The Internet of Things (IoT), sensors and connected devices are all the buzz leading up to DistribuTECH (Feb 9-11), so I sat down with one of our IoT specialists, Lorry Hardt to learn more. Lorry will be at DistribuTECH to support our joint demonstration with Intel and gave me the inside scoop on what he's planning to showcase at the conference.
First off, what “sensors” are you taking to the conference?
Lorry: You can think of the sensor as a low-cost computer that can be programmed. The device looks like a circuit board, but we used a 3-D printer to make a durable case so that we can easily transport it without affecting the wiring inside.
In the education world, these “development boards” may be found inside a middle school robot, or a high school science project about synthesizers.
Because of their flexibility and low-cost, companies use them in lots of different ways. We chose to use this device as our sensor, which collects and aggregates multiple environmental readings (temp, humidity, light, motion and sound). Our partner, Intel, provides an Arduino-compatible board called Galileo.
What data do the sensors provide to the Intel IoT Gateway?
Lorry: For DistribuTECH, we've configured the sensor to send five different data points every second (this can be adjusted either faster or slower). Each variable has a unique unit of measurement:
- Motion – distance in feet
- Light – illumination (lux)
- Temp – in Fahrenheit
- Humidity - capacitive humidity sensor / 0-100% humidity readings with 2-5% accuracy
- Sound - decibel (dB)
The data is sent in real time from the sensor to the Intel IOT Gateway. Once the data is in the Gateway, it's available to other wireless devices for access and analysis.
In this scenario, we use the data for a dynamic building occupancy model for demand response and energy efficiency program managers. The model gives detailed insight into the function of the building -- and opportunities for improvement.
What is the role of the Gateway in an IoT infrastructure?
Lorry: The main role is connecting legacy systems/industrial devices to the IoT. With these gateways, companies can augment their existing IT infrastructure. This new data stream gives new insights into areas that most likely will improve operational efficiency.
Now, these IoT gateways are not just a networking device – you can also think of them as small computers. By installing sophisticated software like SAS Event Stream Processing, you can develop real-time analytics on the edge. For example, you can build a predictive model that could alert a user of a potential failure of a system or piece of equipment. You could then take immediate action, and hopefully fix the problem before it even starts.
Working together, Intel Gateways and SAS analytics make IoT systems smarter as more data is passed through. With machine learning capabilities, each model becomes better and better as more data history is captured.
Where else have you been with this sensor and gateway demonstration?
Lorry: We've been to the Intel IDF conference, Strata, Gartner BI Summit, SAS Analytics 2015, and the Hadoop Summit 2015.
Have you seen an evolution in the Internet of Things in the past year? What lies ahead for 2016?
Lorry: I see progress primarily in the code that supports streaming all of this data to different platforms and storage locations (such as the cloud). And there will always be steady progress in the networking system that connects IoT devices.
In 2016, I think more people will buy and install sensors (like Nest thermostats) in their homes.

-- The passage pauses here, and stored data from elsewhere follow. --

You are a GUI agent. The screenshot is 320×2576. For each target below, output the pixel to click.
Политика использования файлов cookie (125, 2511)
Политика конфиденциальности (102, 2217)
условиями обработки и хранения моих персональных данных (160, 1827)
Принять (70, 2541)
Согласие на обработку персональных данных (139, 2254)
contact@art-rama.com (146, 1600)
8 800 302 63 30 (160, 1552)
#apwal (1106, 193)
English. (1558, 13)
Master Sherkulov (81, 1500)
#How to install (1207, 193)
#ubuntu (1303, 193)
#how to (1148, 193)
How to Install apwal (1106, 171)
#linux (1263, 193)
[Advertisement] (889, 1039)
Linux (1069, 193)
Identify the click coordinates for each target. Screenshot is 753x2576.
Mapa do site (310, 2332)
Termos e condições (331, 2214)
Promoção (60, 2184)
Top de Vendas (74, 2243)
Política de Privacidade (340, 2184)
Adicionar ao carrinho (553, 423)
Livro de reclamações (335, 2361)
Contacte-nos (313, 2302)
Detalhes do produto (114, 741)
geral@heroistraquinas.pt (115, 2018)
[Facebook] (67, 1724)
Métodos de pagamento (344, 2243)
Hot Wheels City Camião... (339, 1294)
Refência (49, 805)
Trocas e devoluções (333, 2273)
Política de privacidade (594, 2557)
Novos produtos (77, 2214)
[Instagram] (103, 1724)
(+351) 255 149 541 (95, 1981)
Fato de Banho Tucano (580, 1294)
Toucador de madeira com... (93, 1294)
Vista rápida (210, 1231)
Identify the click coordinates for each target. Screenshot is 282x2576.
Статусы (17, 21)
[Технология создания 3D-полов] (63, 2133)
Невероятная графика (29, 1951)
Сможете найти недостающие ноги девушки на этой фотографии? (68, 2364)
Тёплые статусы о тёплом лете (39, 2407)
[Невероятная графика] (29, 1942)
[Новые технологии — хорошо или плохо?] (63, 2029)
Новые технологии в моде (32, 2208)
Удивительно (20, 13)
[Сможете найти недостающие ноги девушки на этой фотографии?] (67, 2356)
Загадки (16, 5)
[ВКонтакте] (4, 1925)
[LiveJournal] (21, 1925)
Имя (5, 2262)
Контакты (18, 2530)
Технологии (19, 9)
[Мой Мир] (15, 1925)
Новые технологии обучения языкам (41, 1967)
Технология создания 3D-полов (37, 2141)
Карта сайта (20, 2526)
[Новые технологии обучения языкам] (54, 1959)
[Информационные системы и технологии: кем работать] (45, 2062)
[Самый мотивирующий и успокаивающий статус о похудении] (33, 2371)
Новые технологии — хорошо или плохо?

Just a year ago, that might have sounded strange or hard to implement. The documentation for connecting these devices and platforms is good and only getting better.
And that supports the market data for current and forecasted spending related to IoT. According to IDC, $7 Trillion USD is expected to be invested in IoT solutions in the next 5 years.
Can you give me an example of how an organization would use analytics on the edge? What type of analytics are most common? And for what business purpose?
I've seen two scenarios that depend on edge analytics. The first is smart data filtering where there are network capacity or cost issues. Some device sensors produce a large amount of data, even when nothing interesting is going on. In the case of a remote device or a connected car, the network may be provided through a cellular data connection. It doesn’t make sense to send all the raw data measurements to the cloud when you really just want the interesting results. Using “analytics on the edge” for smart data filtering allows you to send only the interesting results and safely ignore or summarize the normal operations for later batch transmission.
The other scenario is when you want to provide fast real-time feedback to the edge device. By doing the analytics on the edge device itself, you can provide immediate feedback to any controllers or other consumers on the device. You won’t incur the delay of sending the raw data to the cloud and waiting for the response to be returned. Common analytics on the edge includes forecasts, predictive algorithms, data mining models, and recommendation models. These can be used for failure detection and event isolation, or customer next best offer real-time marketing campaigns.
What do you hope to accomplish at DistribuTECH?
Lorry: I really want attendees to understand the concept of analytics on the edge. SAS and Intel are taking the IoT concept to the next level by enabling multi-phase analytics on Intel’s architecture, both at the edge and in the data center. We're going beyond just connecting information; we're understanding and explaining those interactions in real time, predicting what things should look like in the future and what actions you should take. And it's all done with our multi-phase approach to analytics and the power of the Intel architecture as the platform for our in-memory capabilities.